Enrollment, attendance

Kacir also reported the Rockdale ISD continues to maintain its enrollment increase.

The “October snapshot” enrollment date presented to the TEA in 2009 showed an enrollment of 1,753, up 50 from the 1,703 in October, 2008.

Enrollment was 535 at the high school (529 last year), 398 at the junior-high (387) and 820 in the elementary-intermediate combined (787).

That should be benef icial for the RISD in terms of state financing but not so far in a flu-ridden fall. State funding is not based on enrollment but on actual attendance.

“Our attendance has been down so much because of the flu, it’s pretty well wiped out the enrollment gains,” Kacir said.

First six weeks attendance for 2009 was 94.6, down 2.1 percent from 96.7 in the first six weeks of 2008.

Second six weeks attendance was better, 95.2, but still down 0.7 from 95.9 in the second six weeks of 2008.

Most of that loss was at the high school which posted a second six weeks attendance of 93.4.

Economic impact

“A gain or loss of a single student impacts the district by about $6,000,” Kacir said .

“If they also qualify for free or reduced price lunches (economically disadvantaged), that will usually generate about $1,200 additional aid in the general fund, plus it generates more in federal programs,” he said.

Campus visits

Dr.

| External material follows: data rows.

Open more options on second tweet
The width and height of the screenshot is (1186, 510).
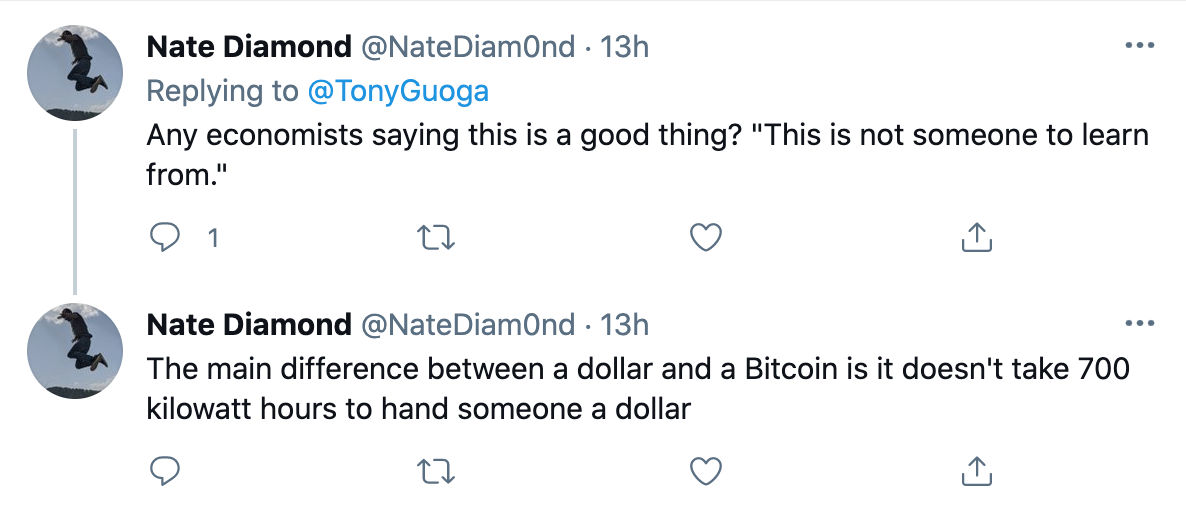click(1140, 324)
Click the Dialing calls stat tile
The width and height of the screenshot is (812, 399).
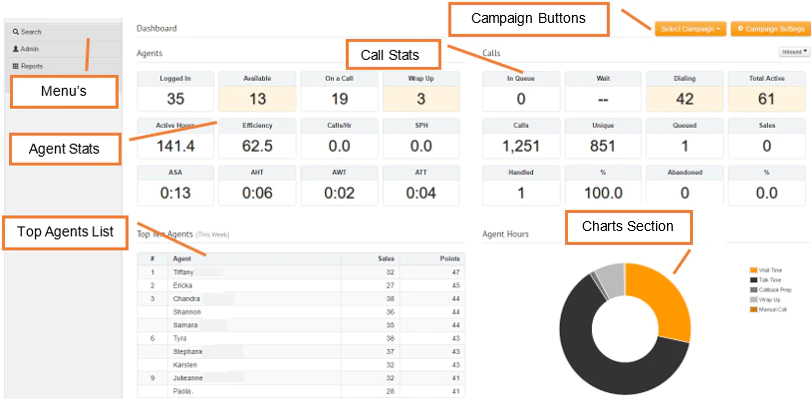pos(685,92)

Wright and campus principals reported on campus visits to the Tatum, Plano and Coppell ISDs.

Dr. Wright noted the Plano ISD operates a “virtual school” with classes on-line.

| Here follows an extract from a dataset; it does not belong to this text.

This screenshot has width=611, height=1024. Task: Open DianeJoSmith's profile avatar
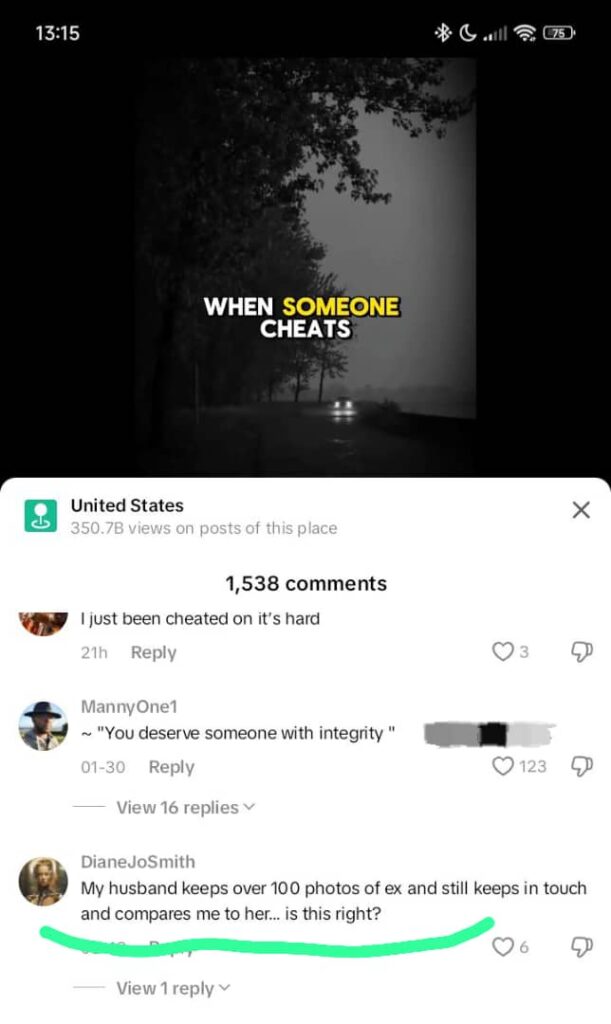pos(42,881)

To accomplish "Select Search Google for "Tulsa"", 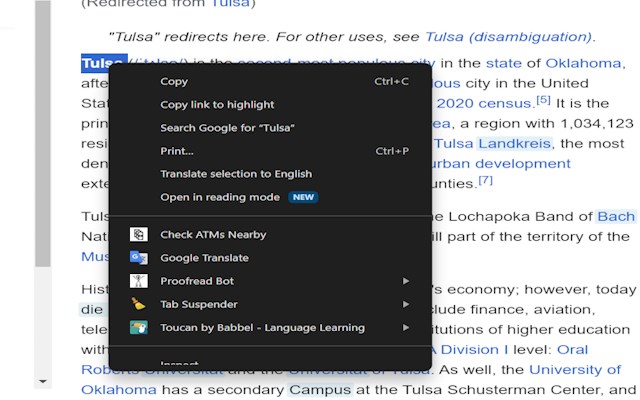I will 227,128.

He said Rockdale ISD is beginning to venture into the virtual school approach, noting that some health students will be taking on-line classes.

“It’s estimated by 2019, half of all high school courses will be in some kind of electronic format,” he said.

The Coppell ISD operates a “tech high school” which utilizes a virtually student-run project learning approach.

Chad Jones, RHS principal, said students are selected by lot to attend the high school, then draw up discipline rules and essentially handle discipline themselves.

“There’s no assistant principal and no need for one,” he said.

Learning is in groups with teachers as facilitators and students who don’t share the work load can be ejected from the group and forced to work on their own.

In other business Thursday, board members accepted the resignation of teacher-coach Trevor Marshall, effective Dec. 18.